Over the next years, they were regularly lambasted in the press for being vacuous, vain, lazy, only interested in dancing or clothes and unappreciative of Soviet culture. There may have been some truth in those accusations - even some bootleggers who sold them x-ray records seemed to have found them a bit silly - but, as is often the way, the cartoon images that were published in the press have, to modern eyes, the opposite effect to that intended - that is, they actually make the Stilyagi look quite cool - certainly a lot cooler than the upright worthy Komsomol Soviet youths that were held up as being their moral superiors. You can't help wondering if the artists drawing the cartoons were perhaps a little bit 'Stilyagi' themselves?
In fact, the attention the press gave the Stilyagi probably rather pleased them and even the name 'Stilyagi', became a badge of honour. The had their own argot: they called Nevsky Prospekt 'Broadway'; they called each other American names like 'Bob', 'Bud' and Eddie'; they designed and made their own clothes, adapting curtains to make highly patterned ties and wide trousers; they chewed gum made of paraffin wax; they had their hair cut into elaborate ostentatious quiffed styles.

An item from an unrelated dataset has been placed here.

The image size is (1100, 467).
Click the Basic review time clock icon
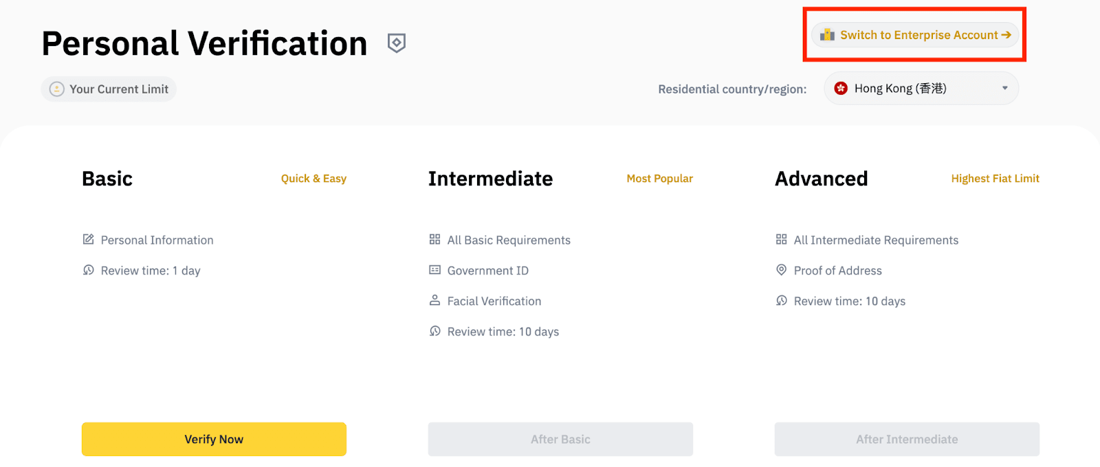tap(88, 270)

But they were rebels without a cause, more like hipsters than punks for although they are sometimes portrayed as bravely taking on the might of the Soviet establishment, they weren't really political at al. They weren't persecuted as dissidents and It wasn't an imprisonable offence being a Stilyagi, although they did sometimes suffer at the hands of the Komsomol and other disapproving citizens. There are stories of their hair being forcibly cut, skinny trousers slashed, kipper ties snipped by scissors.